Differences in progress (ξ) of the infiltration-driven reaction Mu + Ank + Qtz=Bt + Pl + Cal + CO₂ in the Waterville Limestone at »450°C and »3.5 kb were first interpreted in terms of reactive fluid flow in chemically isolated channels that correspond to individual cm-wide mica-rich (high-ξ) and mica-poor (low-ξ) layers (Ferry, 1987). Along a 90-m traverse across layering X_CO2 and δ¹⁸O_Cal are the same within error of measurement in 8 pairs of adjacent layers that differ in ξ by as much as 2.4±0.01 mol/L. Fluid composition evidently was homogenized by diffusion across layering at a scale >>1 cm, consistent with an earlier study (Bickle et al., 1997), and adjacent layers were not chemically isolated. The apparent paradox of cm-scale variations in ξ and m-scale cross-layer homogenization of fluid composition is simply explained in terms of layer-by-layer differences in the amounts and compositions of minerals prior to reaction (especially Ank and Pl). Significant differences in X_CO2 (up to 0.11) and δ¹⁸O_Cal (up to 3.0‰) occur between samples »10 m apart along the traverse. Reactive fluid flow therefore was indeed largely layer-parallel, but the minimum detectable size of channels is larger than previously recognized. Sampling at the dm-scale indicates channels were as small as »1 m wide. The channels may have been smaller, but cross-layer homogenization of fluid composition places a fundamental lower limit on the interrogation distance (ID) over which the geometry of fluid flow can be determined using geochemical tracers. For X_CO2 and δ¹⁸O, the ID varies from up to »10 m in Barrovian terrains (Vermont, Central Alps), up to »1 m in Buchan terrains (Maine), to <7 mm in very low-P contact aureoles (Beinn an Dubhaich, Skye).
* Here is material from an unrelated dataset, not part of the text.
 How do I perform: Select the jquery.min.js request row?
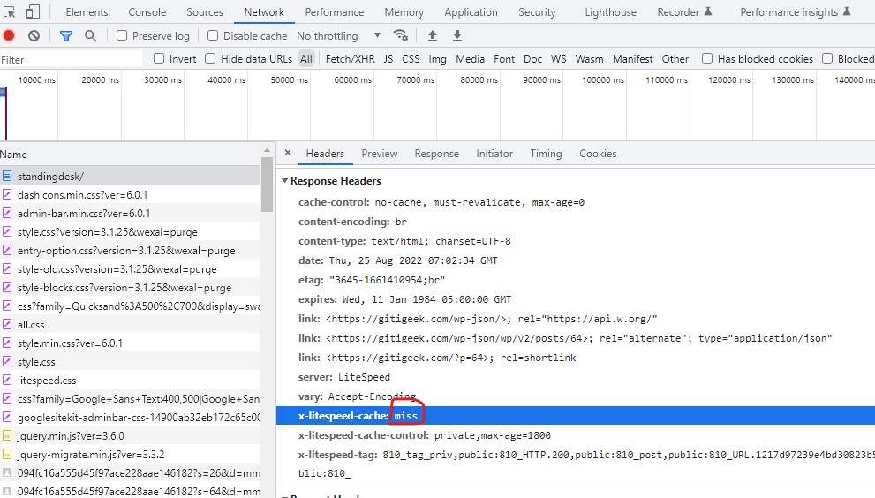click(71, 435)
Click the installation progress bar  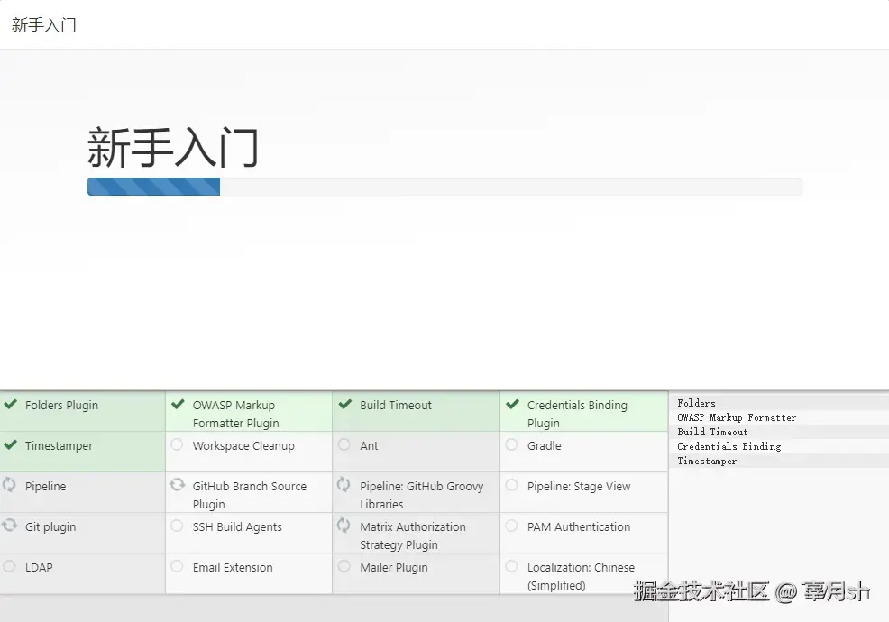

The duration of metamorphism and lithology appear to be the principal controls on the ID. Additionally, cross-layer H₂O-CO₂ interdiffusion greatly complicates estimation of time-integrated fluid flux from ξ in single samples when mineral reactants and/or products are solid solutions and rocks have variable modes and mineral compositions prior to reaction at a scale smaller than the ID. Because study sites in Vermont and Maine are entirely composed of marl, reactive fluids could not have been locally derived by dehydration of pelites with decarbonation driven by H₂O-CO₂ interdiffusion between carbonate and pelite.